Pilots and flight attendants assigned to the business jet fleet undergo regular recurrent training, just like their civilian peers. Gulfstream pilots complete their simulator training at what's called the Executive Airlift Training Center at Andrews Air Force Base. Flight attendants working on the same airplanes train with FlightSafety International in Savannah, Ga., while the Boeing crews train with Delta Airlines. Everyone, however, must endure the same military survival training that all Air Force pilots and other crew members do.
"It's basically two weeks out in the field [to prepare you for a crash] behind enemy lines," said Chief Master Sgt. Brian Smith, who manages the flight attendants in the 89th Airlift Wing and is a former Air Force One flight attendant. "The water-survival training was pretty intense. I remember the fire hose of ice-cold water on me. That was a memorable experience."
Unlike most of their civilian peers, military flight attendants in the 89th Airlift Wing prepare, cook and serve all the meals that are consumed onboard their aircraft, which Smith said greatly reduces the possibility of contamination or sabotage.
"Part of our job is safety and sanitation," he explained. "It's not that we don't trust anybody, but our goal is to prepare all the food. Either we prep it at our kitchen and freeze it for later use or we prepare it on the plane. We don't use food purveyors."
A few days prior to a flight, Smith's staff is notified of the requirements and sets about preparing a menu for passengers and crew. While Smith admitted the meals might not compare in creativity or quality with what an expensive caterer could provide, flight attendants do receive culinary training and are able to put together respectable in-flight meals.
"Omelets for 50 are manageable, but eggs to order might not work," Smith said. "We're real flexible. On the small jets, they are very creative."

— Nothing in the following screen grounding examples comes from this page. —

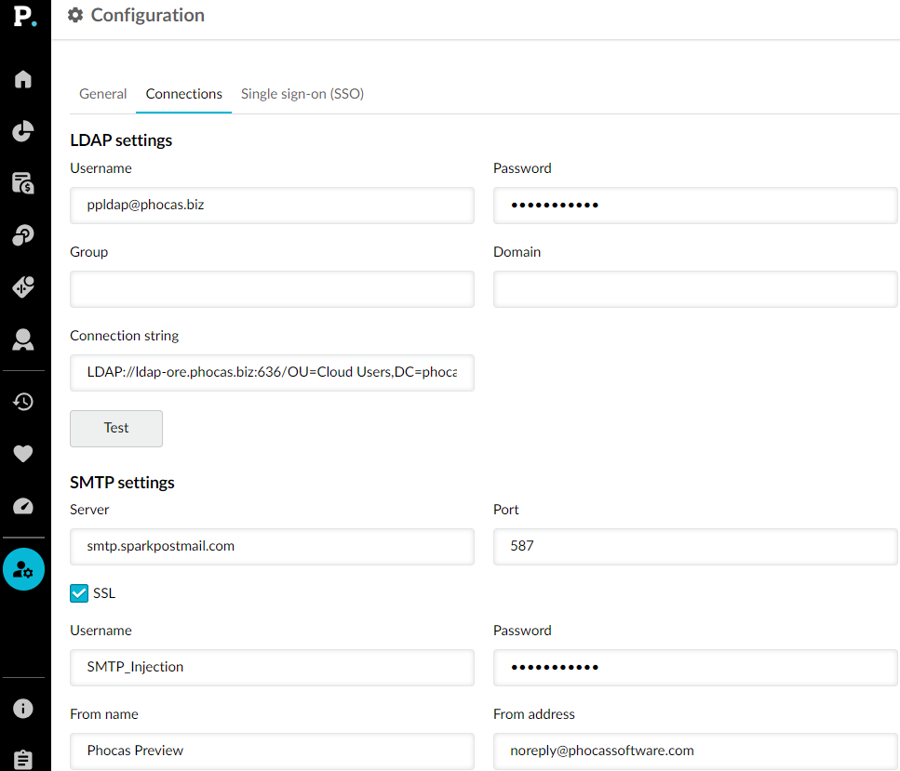The height and width of the screenshot is (771, 900).
Task: Click the speedometer dashboard icon
Action: point(23,507)
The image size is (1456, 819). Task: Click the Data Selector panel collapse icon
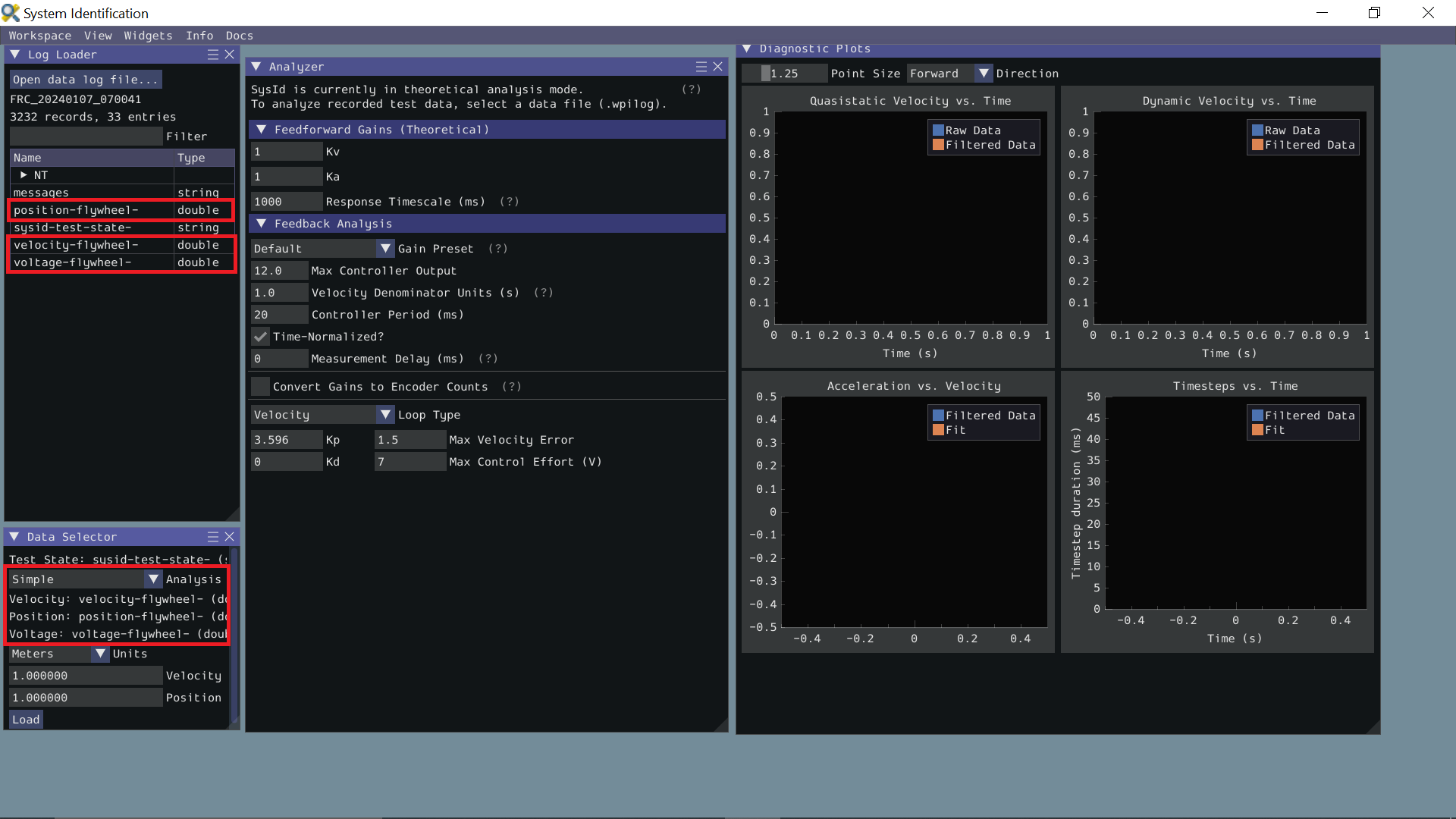pyautogui.click(x=16, y=536)
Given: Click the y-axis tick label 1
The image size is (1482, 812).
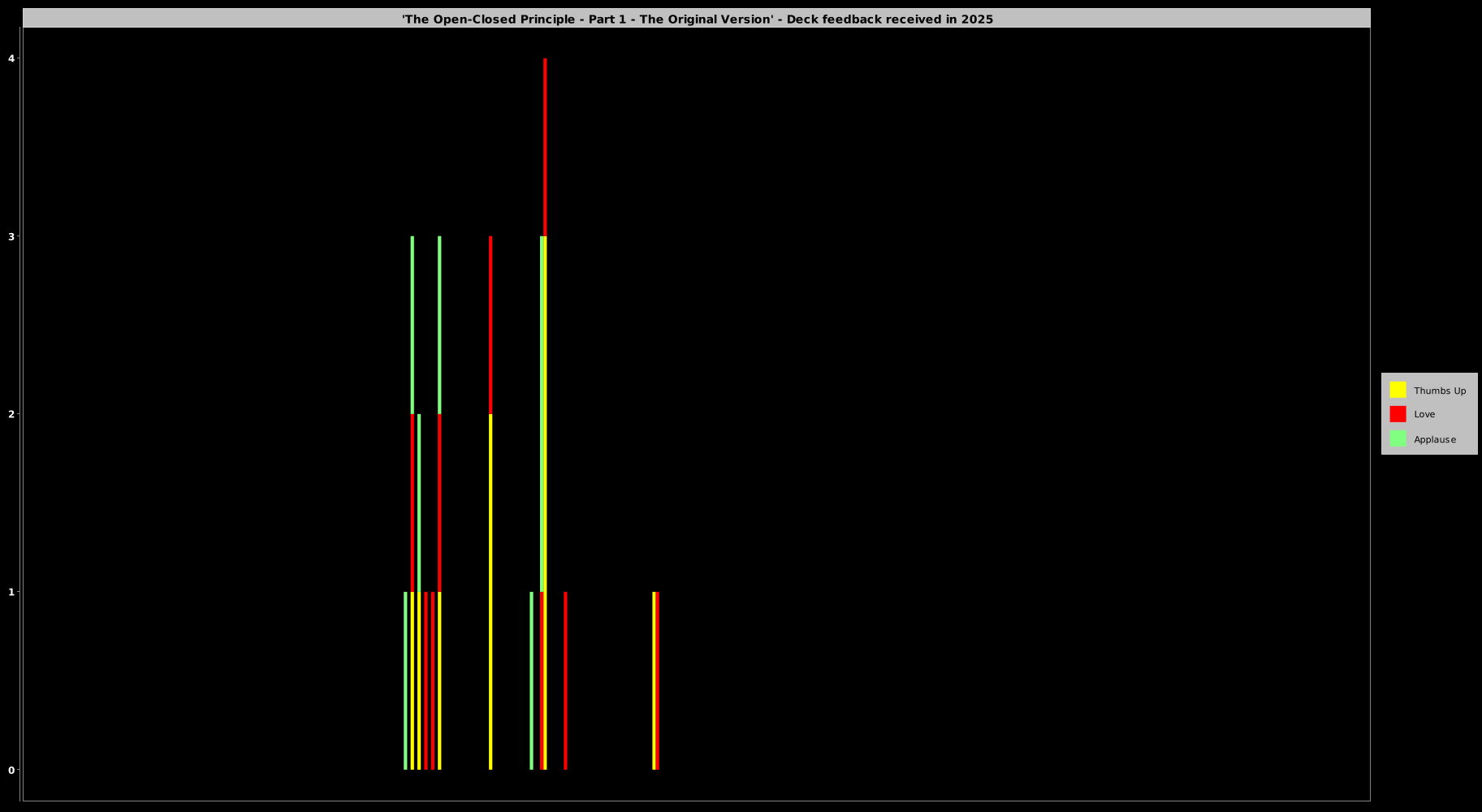Looking at the screenshot, I should (11, 592).
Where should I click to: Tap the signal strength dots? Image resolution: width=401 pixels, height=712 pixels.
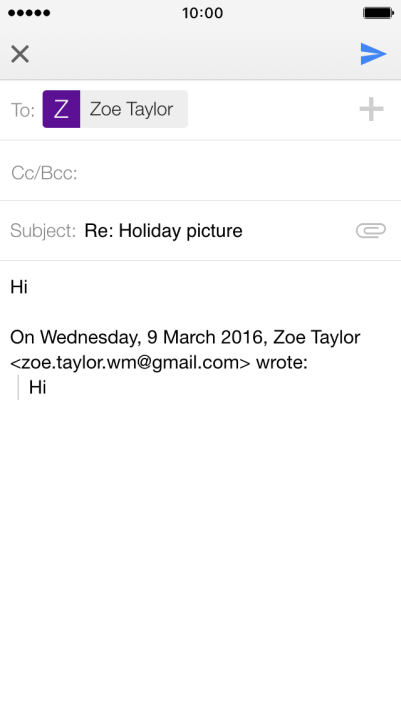coord(29,13)
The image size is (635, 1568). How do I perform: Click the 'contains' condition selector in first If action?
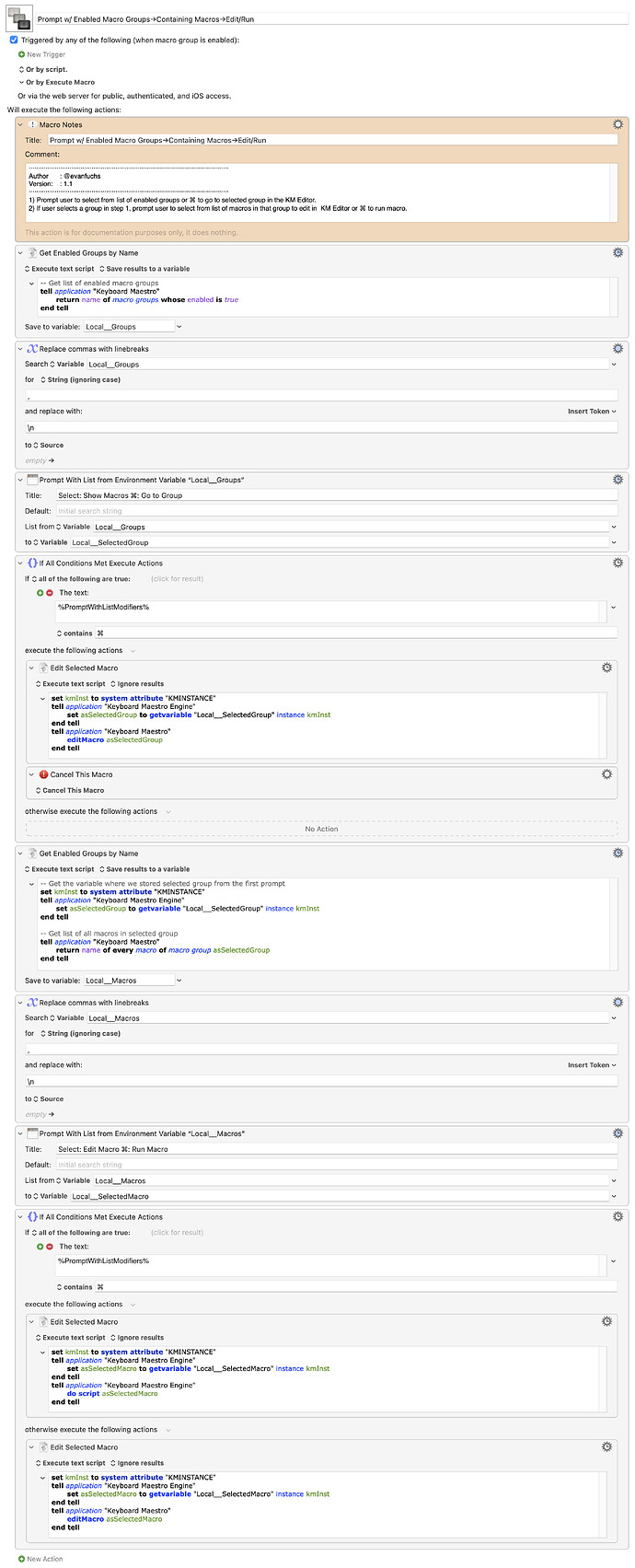click(75, 633)
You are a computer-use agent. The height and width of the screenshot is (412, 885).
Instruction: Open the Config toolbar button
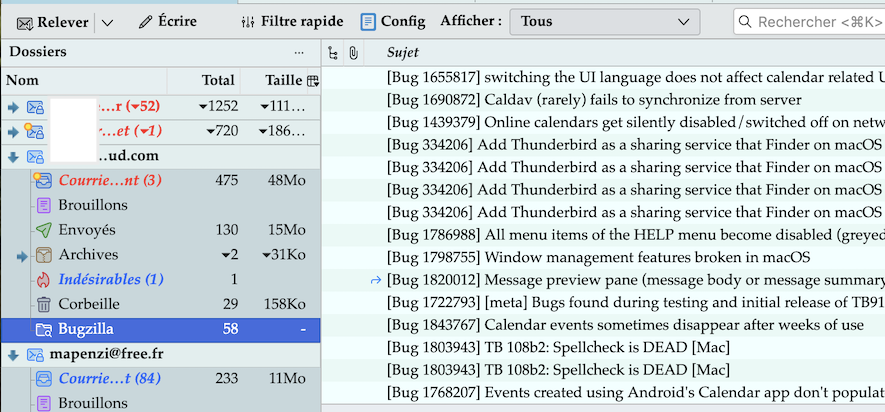[392, 21]
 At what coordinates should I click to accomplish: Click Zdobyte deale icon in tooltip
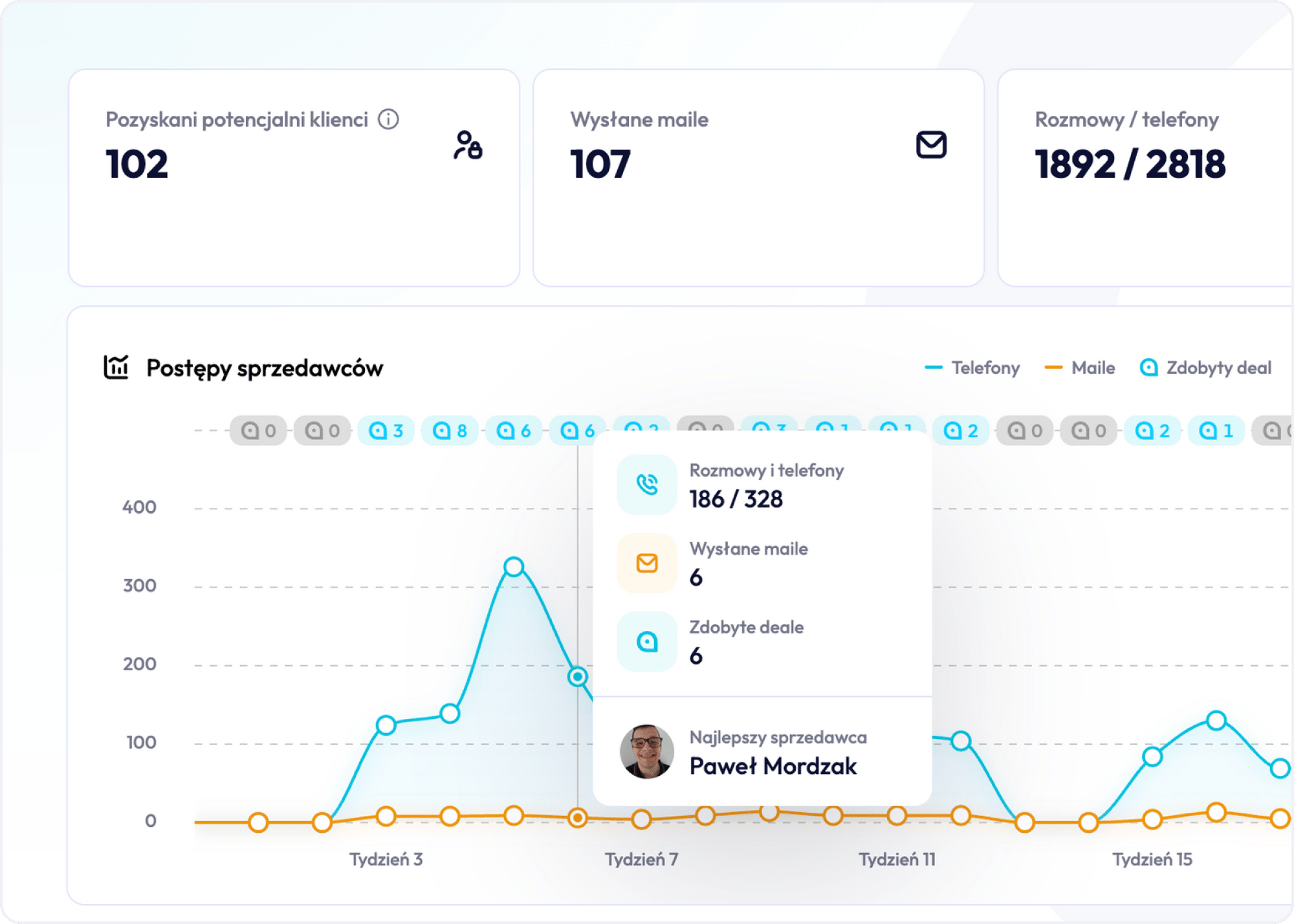click(x=647, y=641)
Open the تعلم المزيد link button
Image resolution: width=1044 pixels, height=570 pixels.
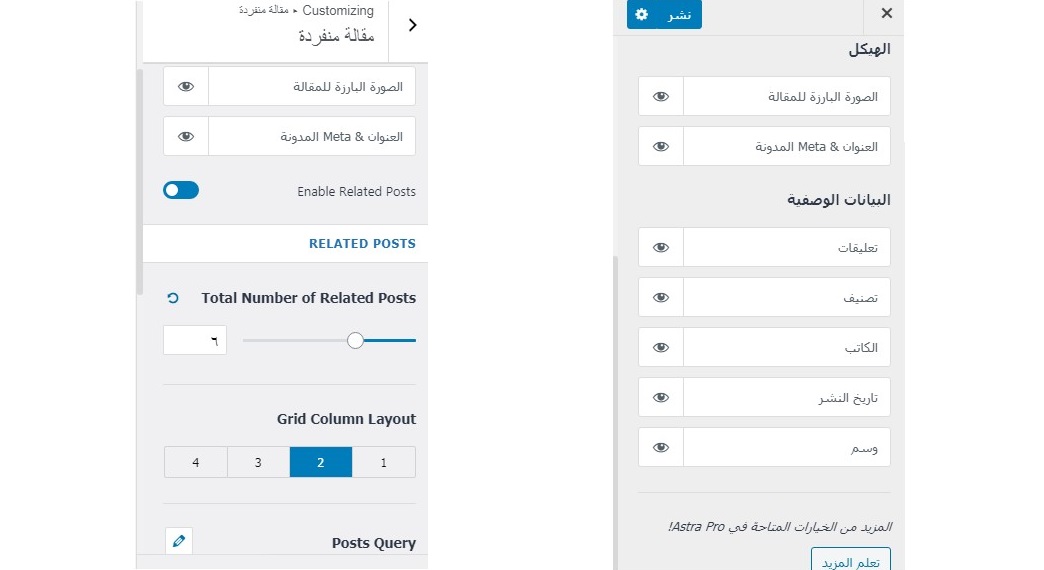tap(850, 561)
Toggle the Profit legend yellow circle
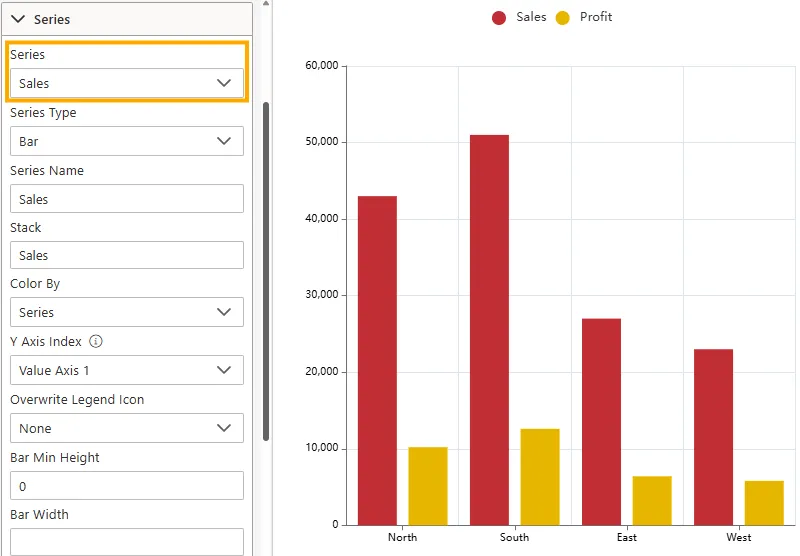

The Gulfstreams typically carry only one flight attendant, but the Boeings fly with as many as six. "We're also serving the crew, and we bring security, flight engineers-many more crewmembers than on a private flight," Smith said. "The business of the federal government is 24/7. When you're out flying with [Secretary of State Condoleezza] Rice, it's nonstop. They're working speeches; they're working the phones, on the Internet sending messages back and forth. They don't seem to have much time to watch in-flight movies. We try to coordinate the meals, but on the big jets, we have the media on board, so there are media conferences. We just try to keep beverages coming out. When they hit the deck, they need to get going. Our goal is to ensure they get first-class service from the nose to the tail."
Col. James S. Wolcott, operations group commander for the 89th Airlift Wing, said the military's business case for using the jets is similar to that of many large corporations. "Some of the advantages that you find in corporate aircraft you find in transporting our nation's leaders," Wolcott said. "It saves their time versus flying on the airlines. Security is obviously a factor and has become more of a factor in the last few years.
"Our mission has evolved here from just getting a VIP from point A to B safely and on time," Wolcott added. "We have a lot of communications equipment on these aircraft that allows [passengers] to work. As they transition from their office to the airplane, it's invisible. A well-executed diplomatic mission can save fighting missions down the road."